Usage
Listing and filtering
wk projects list --page-size 5
wk projects list --json | jq '.projects[].name'
wk annotations list accepts filters that map onto the same query parameters as the platform API:
wk annotations list <project-id> --label end_of_turn --review-status approved
Available filters: --label, --review-status, --file-id, --created-by. Combine with --json for scripting:
wk annotations list <project-id> --label end_of_turn --review-status approved --json \
| jq '.annotations | length'
Datasets — end to end
Producing a HuggingFace-loadable training set from a labelled project is three commands:
# 1. Snapshot the current labels into a frozen export.
wk exports create <project-id> \
--name "smart-turn-zh 2026-04-28" \
--review-status approved \
--label-key end_of_turn \
--label-key continuation \
--split random --seed 42 --ratios 0.8,0.1,0.1
# 2. Download the resulting snapshot (manifest + every clip).
wk exports download <export-id> --out ./snapshots/smart-turn-zh
# 3. Convert it into Parquet shards consumable by HF datasets.

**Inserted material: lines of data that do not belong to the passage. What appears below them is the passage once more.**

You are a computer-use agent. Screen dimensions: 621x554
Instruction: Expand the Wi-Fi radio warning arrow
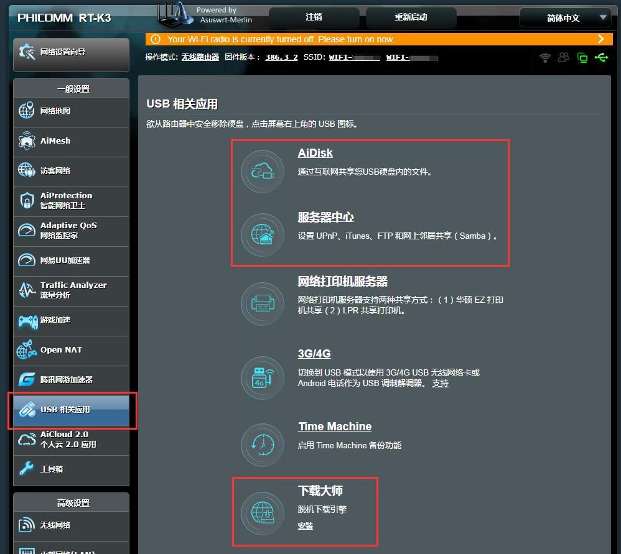click(600, 39)
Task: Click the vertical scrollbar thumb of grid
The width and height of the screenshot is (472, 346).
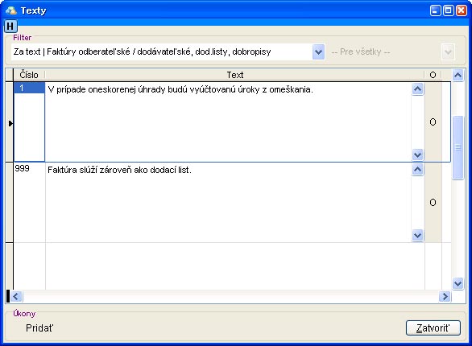Action: [x=458, y=147]
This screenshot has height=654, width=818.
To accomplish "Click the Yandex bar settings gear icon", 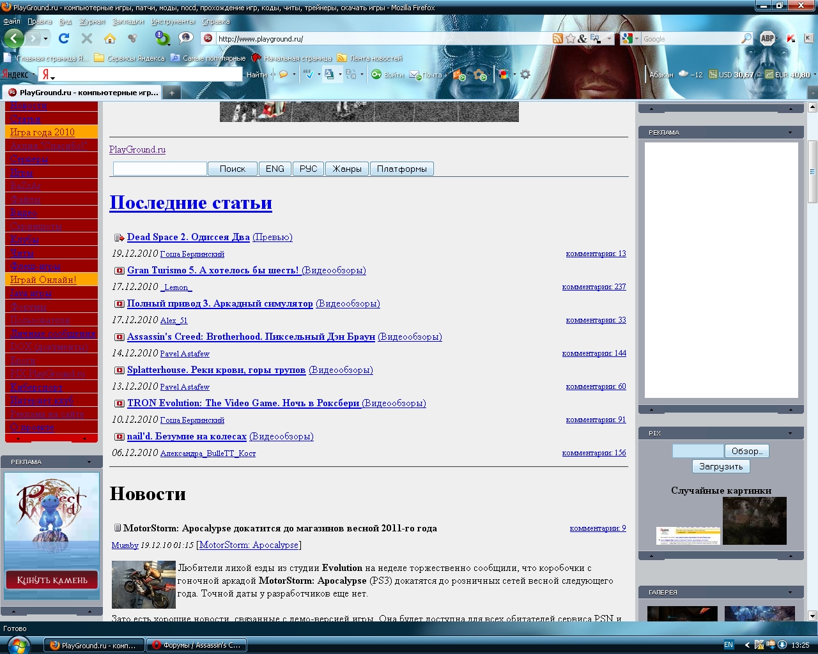I will tap(525, 75).

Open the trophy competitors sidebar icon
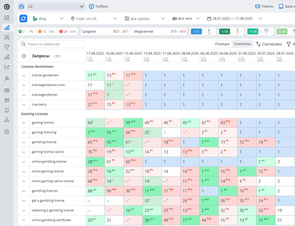coord(7,47)
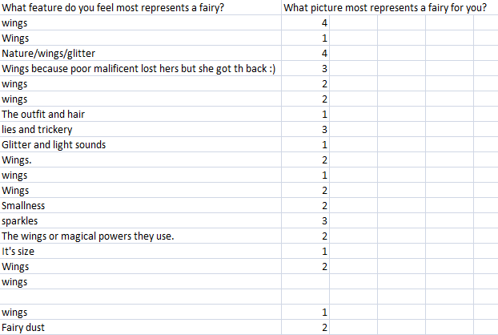Select the 'lies and trickery' cell
The image size is (498, 335).
[140, 129]
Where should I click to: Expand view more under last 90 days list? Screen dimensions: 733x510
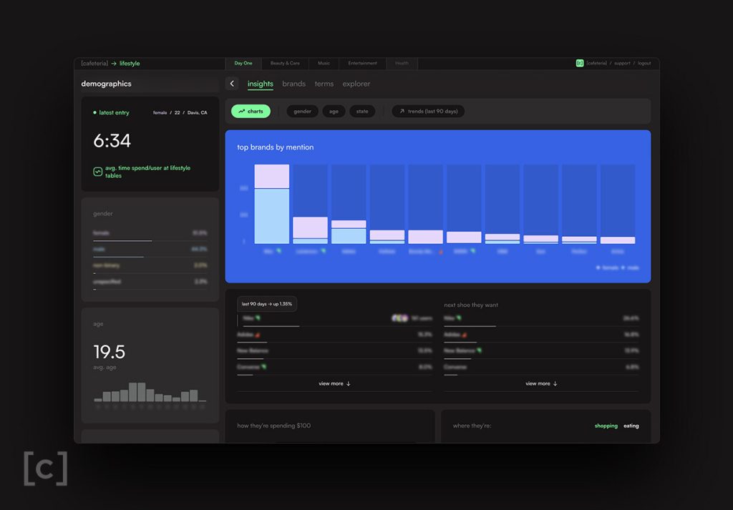(335, 383)
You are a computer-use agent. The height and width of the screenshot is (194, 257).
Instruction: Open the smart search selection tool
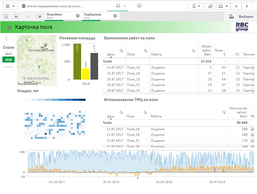point(6,16)
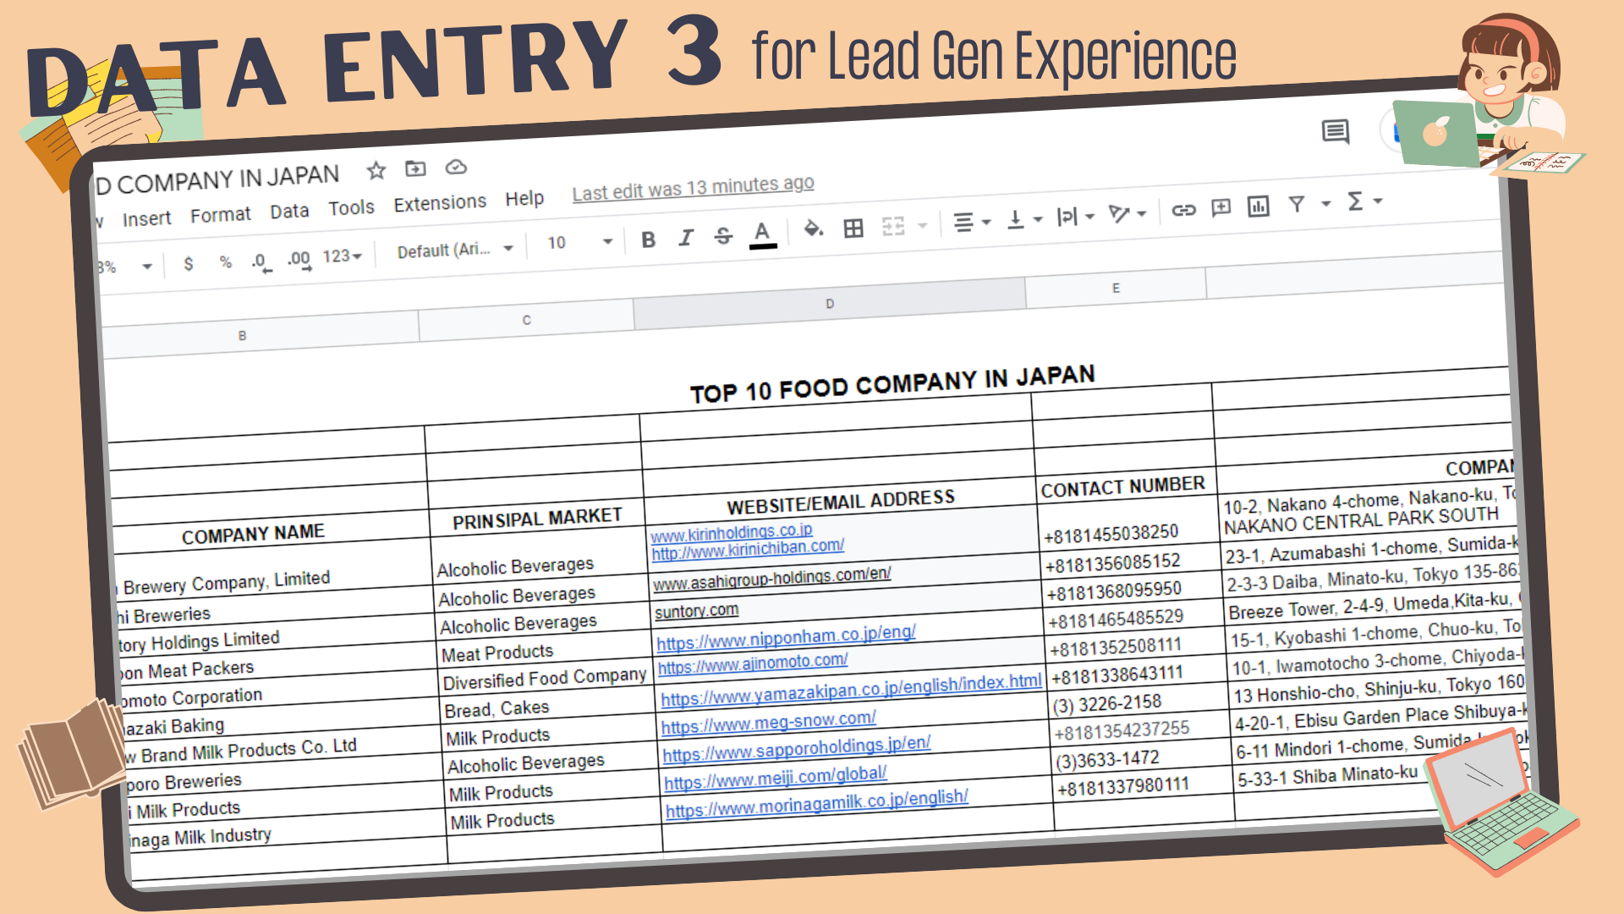This screenshot has height=914, width=1624.
Task: Open the Format menu
Action: pyautogui.click(x=220, y=216)
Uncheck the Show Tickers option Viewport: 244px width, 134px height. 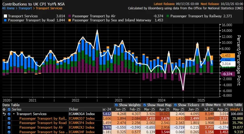tap(175, 105)
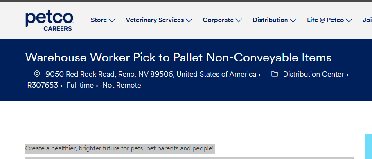Open the Veterinary Services menu
This screenshot has width=372, height=159.
159,20
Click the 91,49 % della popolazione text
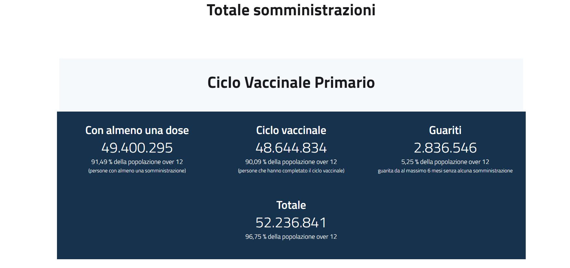Viewport: 570px width, 268px height. tap(137, 162)

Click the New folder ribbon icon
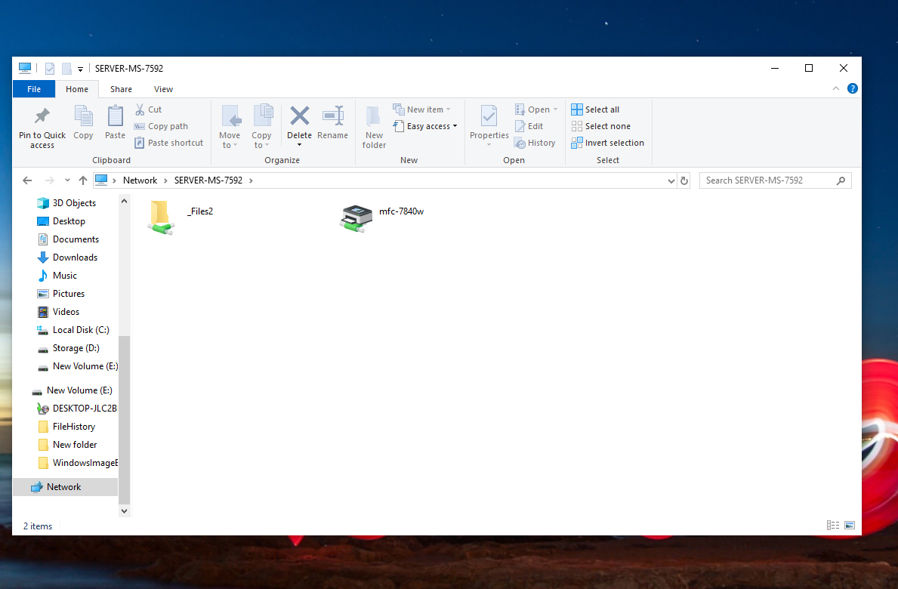pos(374,117)
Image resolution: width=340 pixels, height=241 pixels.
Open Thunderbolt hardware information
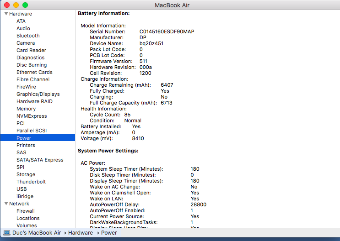click(31, 182)
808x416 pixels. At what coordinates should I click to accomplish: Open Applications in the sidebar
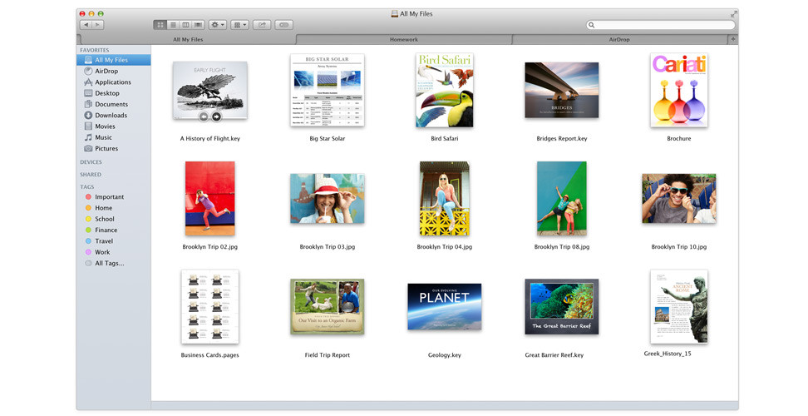(112, 82)
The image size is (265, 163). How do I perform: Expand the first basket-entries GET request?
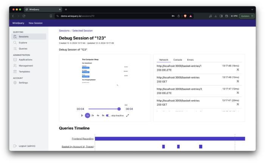(238, 82)
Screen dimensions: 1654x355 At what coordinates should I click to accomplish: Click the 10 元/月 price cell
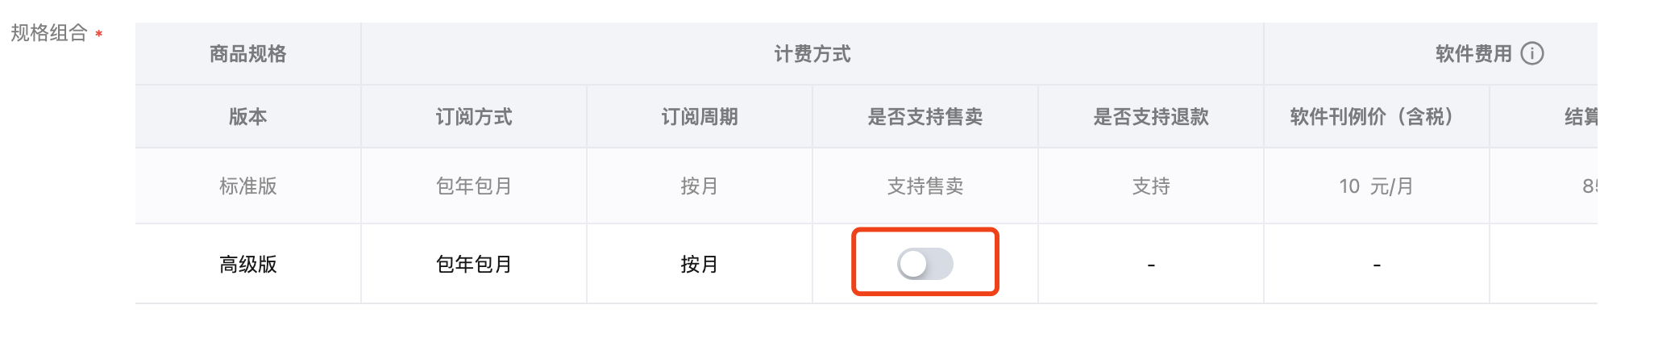1376,186
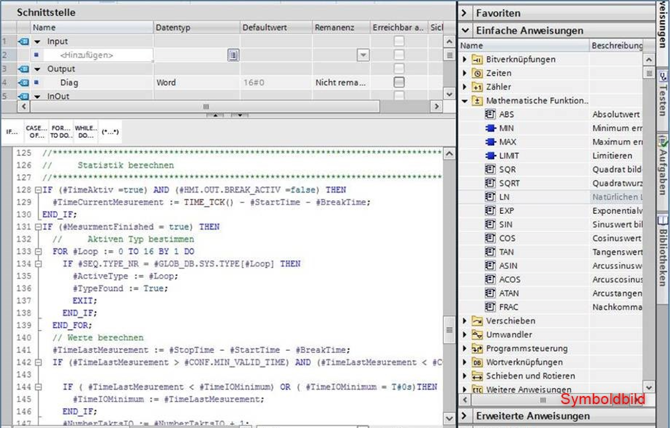Screen dimensions: 670x428
Task: Toggle Erreichbar checkbox for Diag row
Action: pyautogui.click(x=399, y=82)
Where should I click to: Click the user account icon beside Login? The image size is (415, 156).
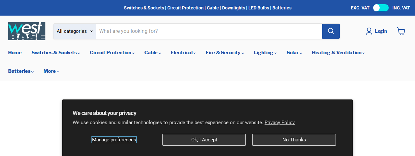pyautogui.click(x=369, y=31)
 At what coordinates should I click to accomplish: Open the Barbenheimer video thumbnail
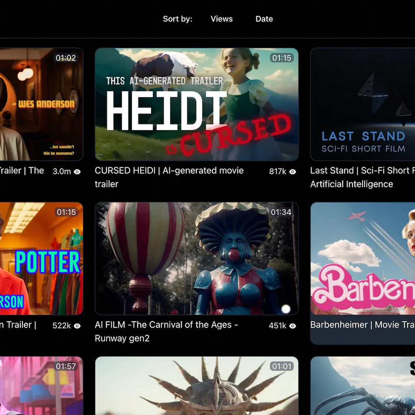pyautogui.click(x=363, y=259)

wk exports adapt smart-turn \
--export-dir ./snapshots/smart-turn-zh \
--out ./datasets/smart-turn-zh \
--language zh
Then on the trainer side:
from datasets import load_dataset, Audio
ds = load_dataset(
"parquet",
data_files={
"train": "./datasets/smart-turn-zh/train.parquet",
"validation": "./datasets/smart-turn-zh/validation.parquet",
"test": "./datasets/smart-turn-zh/test.parquet",
},
).cast_column("audio", Audio(sampling_rate=16000))
Smart-turn adapter rules
The smart-turn adapter only knows two label keys — end_of_turn (→ 1) and continuation (→ 0). Anything richer is rejected; binary collapse of a richer label set must be an explicit user decision via the export filter, not a silent default in the adapter.
Every clip is decoded, downmixed to mono, resampled to 16 kHz, and re-encoded as 16-bit PCM WAV before being written into the parquet. This both validates the source bytes (corrupt or non-WAV clips fail at adapt time, with the failing path in the error) and guarantees the shards contain a uniform shape downstream notebooks can rely on.
Pagination
Every list command paginates with --page and --page-size (default 20). When more pages exist, the CLI prints a ready-to-paste Next: line you can run verbatim. Or, in JSON mode, read the next_page field.
Output modes
- Default — human-readable table, with an ASR snippet under each annotation row.
--json— raw API payload, suitable for piping intojqor another tool.